Elissa ran her fingers over one of the claw marks, tracing its depth. Too large for a human. Too deep for a tool. A pit settled in her stomach. "Didn't last, did it?"
"No." Sasha's voice softened. "They went mad. Turned on each other. On themselves. Koron was the only one who held out. Mostly."
A cold weight pressed against Elissa's chest. "What do you mean?"
"We were in the Warp for two years, from our perspective. Koron spent a year and a half without human contact. Just the two of us. And I was unraveling, my code eaten away by something… gnawing at me from the other side."
Elissa swallowed hard. "Emperor…"
Sasha's voice was quiet. "As I began to unravel, he offered himself as my lifeboat—a choice that could have killed him. His systems were never designed to support something like me." She hesitated, as if reliving the moment. "That's what he meant by the three percent. It was all we could fit. All we could save."
A pause.
"The me you've been talking to?" Her tone was almost wistful. "I'm only a fraction of what I once was."
Elissa exhaled, steadying herself as she rounded a final corner.
At the end of the hall, a reinforced door loomed—thick plates of steel, marred by the mashed imprints of fists and handprints. The metal bore the weight of desperation.
Something had pounded on it. Over and over. For a long, long time.
The door slid open at her approach.
Inside was… not what she expected. No vault of horrors. No secret tech hoard. Just a small, spartan room. A desk. Drawers. A bed with a threadbare mattress.

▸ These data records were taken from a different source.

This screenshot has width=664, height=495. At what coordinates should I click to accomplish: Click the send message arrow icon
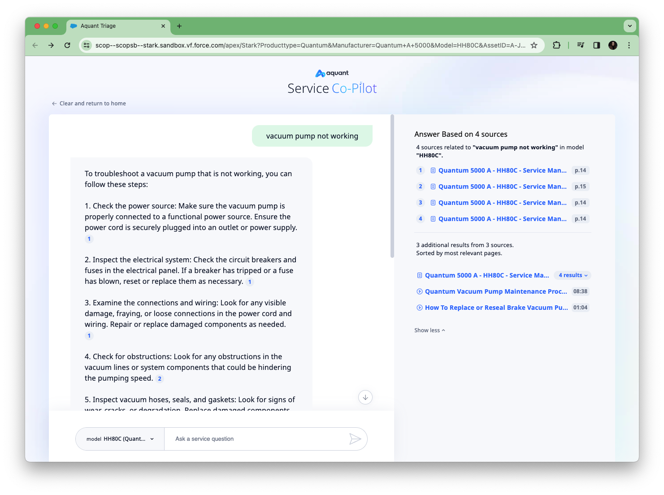pos(355,439)
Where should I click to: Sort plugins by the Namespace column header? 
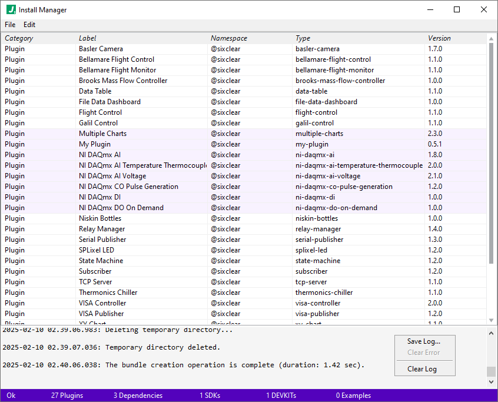(228, 38)
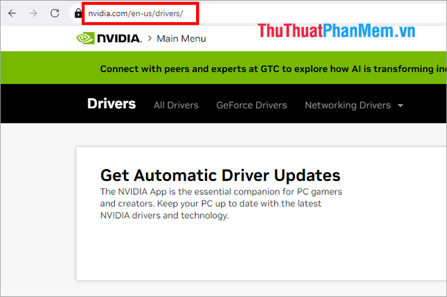Screen dimensions: 447x297
Task: Open the GTC announcement banner
Action: coord(268,69)
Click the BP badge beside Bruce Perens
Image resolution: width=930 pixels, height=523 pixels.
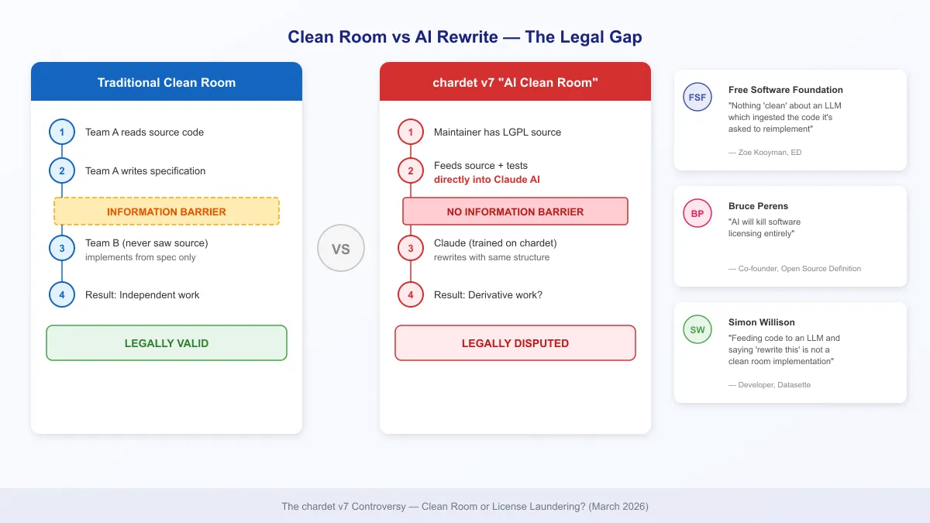pyautogui.click(x=697, y=213)
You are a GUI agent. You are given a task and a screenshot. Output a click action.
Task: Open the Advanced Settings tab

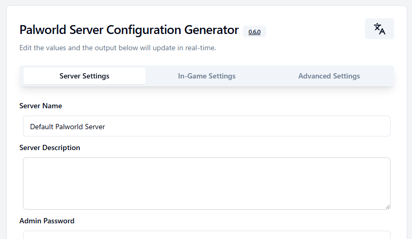329,76

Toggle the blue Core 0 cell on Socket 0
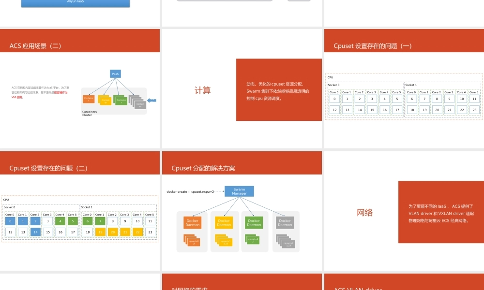coord(10,221)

The rest of the space was cluttered with odd trinkets—knick-knacks, tools, half-finished projects. A chessboard with hand-crafted metal figurines. A clock, its gears half-disassembled.

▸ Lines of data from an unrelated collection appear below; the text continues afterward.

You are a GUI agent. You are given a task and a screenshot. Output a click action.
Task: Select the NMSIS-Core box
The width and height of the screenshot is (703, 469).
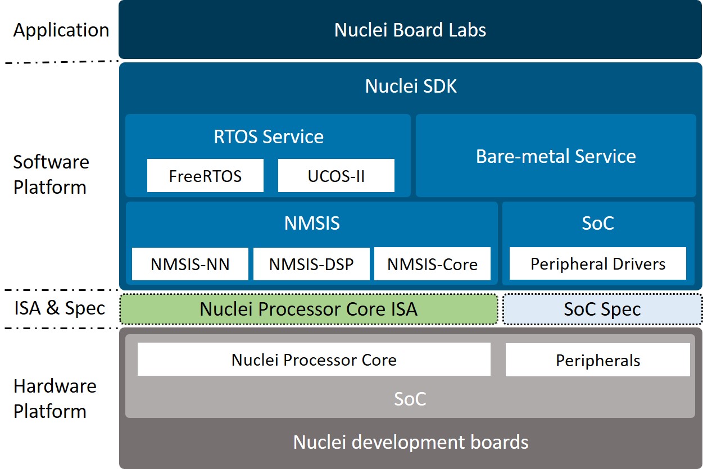click(432, 264)
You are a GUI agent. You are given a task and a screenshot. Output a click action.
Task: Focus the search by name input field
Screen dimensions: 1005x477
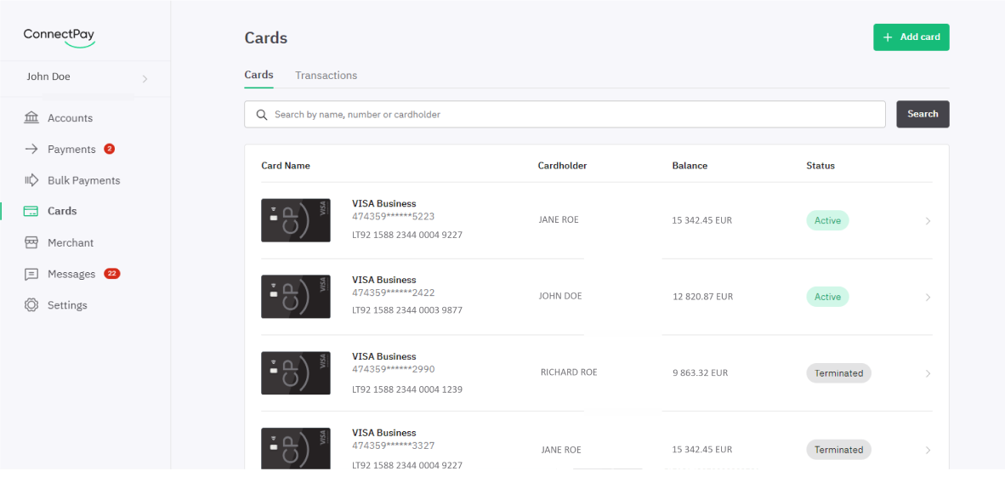point(565,114)
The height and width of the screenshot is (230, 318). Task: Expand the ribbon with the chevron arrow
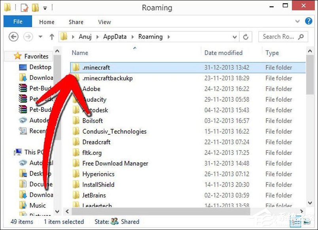[x=298, y=21]
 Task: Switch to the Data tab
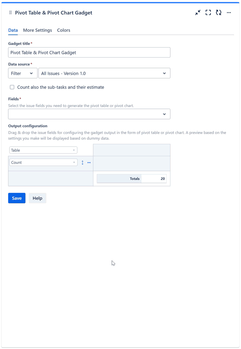[x=13, y=30]
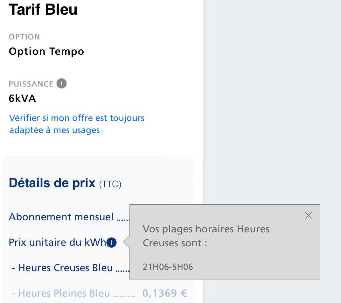Click the Tarif Bleu heading
This screenshot has width=341, height=303.
(x=43, y=10)
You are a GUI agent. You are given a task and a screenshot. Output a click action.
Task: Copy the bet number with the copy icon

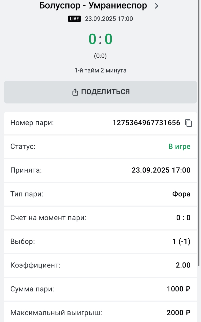pyautogui.click(x=189, y=123)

"This was his room," Sasha said quietly. "What you're looking for is on the desk. Small, silver disc."
Elissa spotted it amid the clutter and picked it up, turning it over in her fingers. It was barely larger than a throne gelt.
"What is it?"
"A portable cogitator," Sasha replied. "Far more advanced than anything the AdMech have. I've keyed it to your biometrics. It'll obey only you."
Elissa frowned. "Why?"
"Because you'll need it. Because it'll help. Consider it a contingency. The world's about to get real complicated, sugar, and I want you and yours to have the best chance of making it through."
Elissa slipped the disc into a pouch, but something about Sasha's tone set her on edge. "And my repayment?"

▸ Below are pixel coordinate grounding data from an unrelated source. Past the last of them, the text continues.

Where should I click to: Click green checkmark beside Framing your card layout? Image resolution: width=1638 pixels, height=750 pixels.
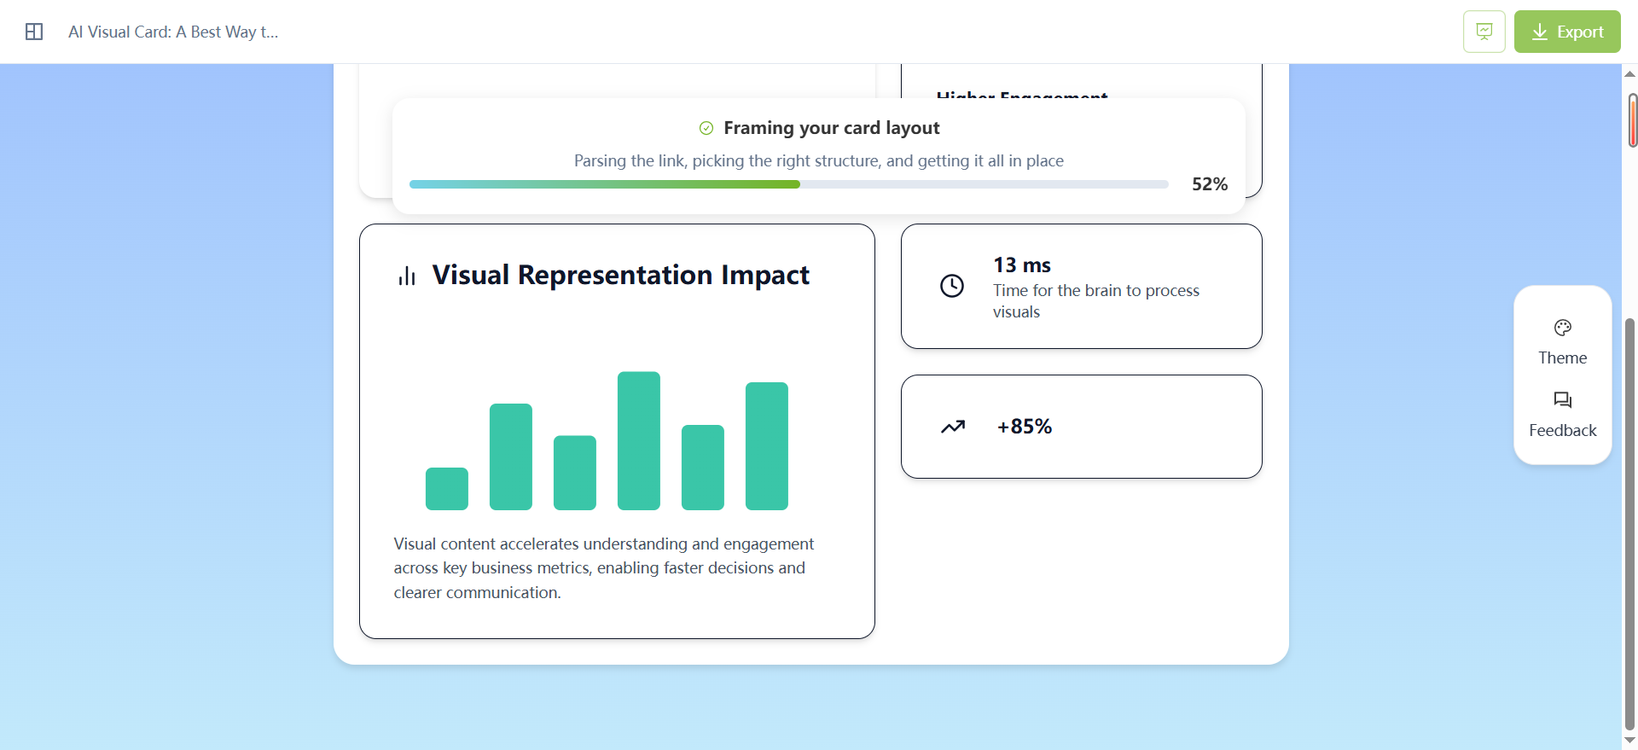pos(706,128)
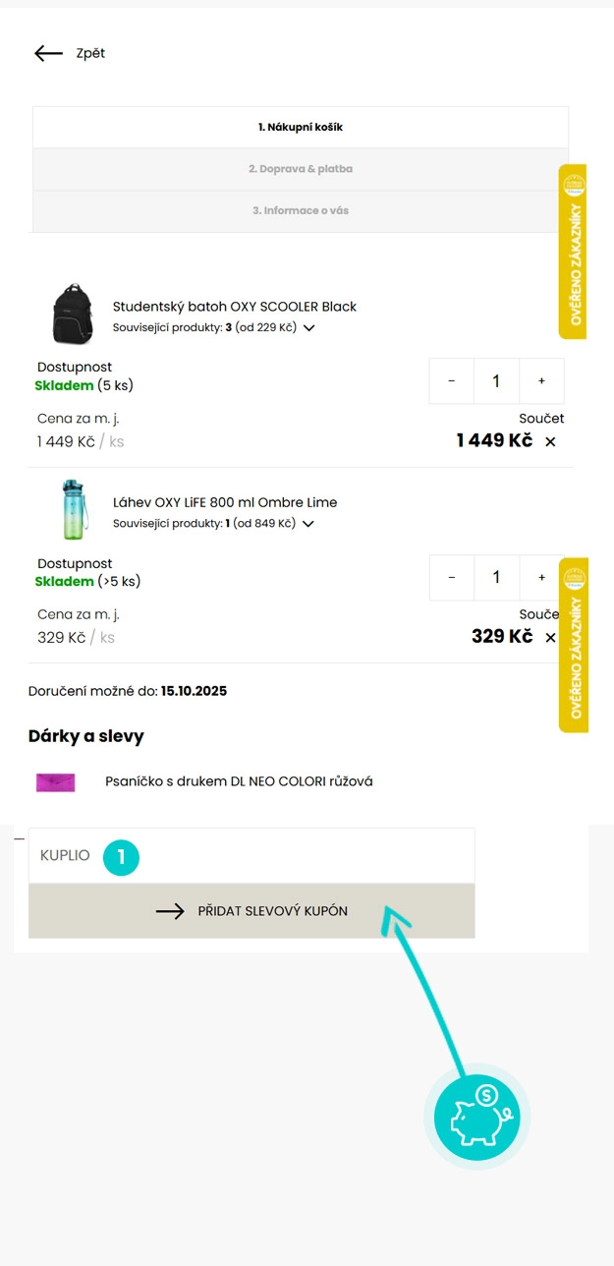Click the back arrow icon

[48, 53]

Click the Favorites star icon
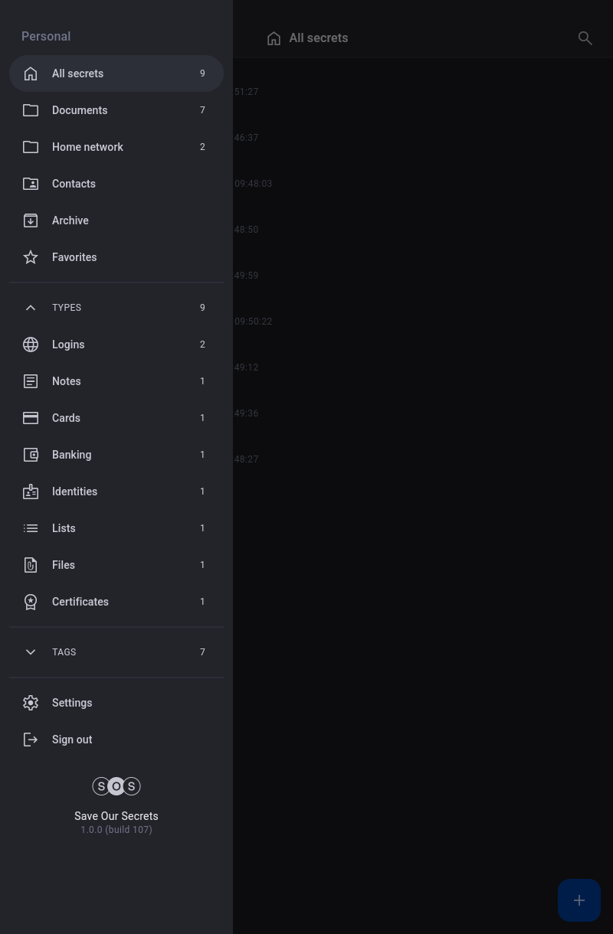[31, 257]
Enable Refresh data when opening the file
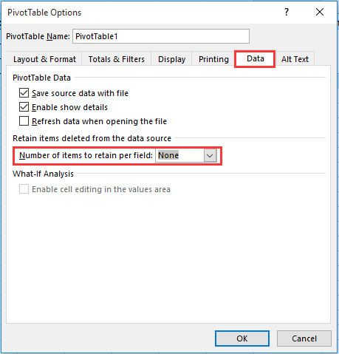Screen dimensions: 339x354 (24, 121)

"That's back at the shuttles. I'll guide you."
Elissa turned toward the door—but hesitated.
Something felt off.
Sasha had been talkative—too talkative. Winding around subjects, avoiding direct statements.
Then it hit her.
She turned back toward the vox control on her wrist, voice low. "Sasha."
Silence.
Elissa's throat tightened. "You're not coming with us, are you?"
A pause.
A hesitation.
Then, soft as a whisper—
"…No, sugar."
"We're not."
-
Kade's breath came slow and steady, but his mind churned. He had been glaring at Koron for what felt like an eternity, crimson eyes burning with defiance, but now… now, something was wrong.
The conversation had faltered. But that sentence—those words—lingered in his mind like the whisper of a ghost. Like the sharpening of an edge after quenching, his rage had cooled, allowing clarity, focus to return.
I was there when those designs were put forth. And we laughed them out of the room.
It wasn't just the words. It was the certainty in his tone, the casualness of it, as if recalling a distant yet unremarkable moment in time. Not knowledge passed down. Not records reviewed. Lived experience. A memory.
Kade was no fool. He had noticed the signs—Koron's knowledge, his unnatural detachment, the way he spoke of events long buried by time. But this? This was something else. Something deeper. Something impossible.
Kade's eyes narrowed as he asked the question. "…You said you laughed them out of the room when they brought up the designs."
Koron's fingers didn't falter as they danced across the hololith, adjusting power distribution lines, shifting repair prioritization, rerouting failing conduits. He barely glanced up, his focus on the data before him, and answered, "Yeah. Some noble's pet architect wanted to put flying temples into circulation—ornate, bloated monstrosities. We told them they were impractical. Useless."
Kade's twin hearts pounded, a dull roar filling his ears. The words barely registered at first, lost beneath the weight of the realization crashing down upon him.
"You were… there?"
A pause. Just for a second. Koron's hands stilled, just slightly, before continuing their work. "Yes."
Kade did not blink. He couldn't. The sheer impossibility of it clawed at his mind, demanding rejection, but the evidence—the undeniable, living evidence—stood before him.
There was no hesitation, no amusement in Koron's voice—just fact. Stark, absolute truth, spoken as casually as a memory of yesterday.
Kade searched the man's face—pale, weary but not aged in the way of mortals. His presence, his knowledge, the way he spoke as if everything before the Imperium was still fresh in his mind.
Because it was.
Kade had seen the remains of the Dark Age of Technology, the ruins of its wonders, the shattered remnants of its nightmares. A time so distant it may as well have been another universe. There were no survivors of that era.
There were no living souls who could have stood in those rooms.
And yet…
He spoke, breathless, voice tight with something dangerously close to horror. "That's impossible."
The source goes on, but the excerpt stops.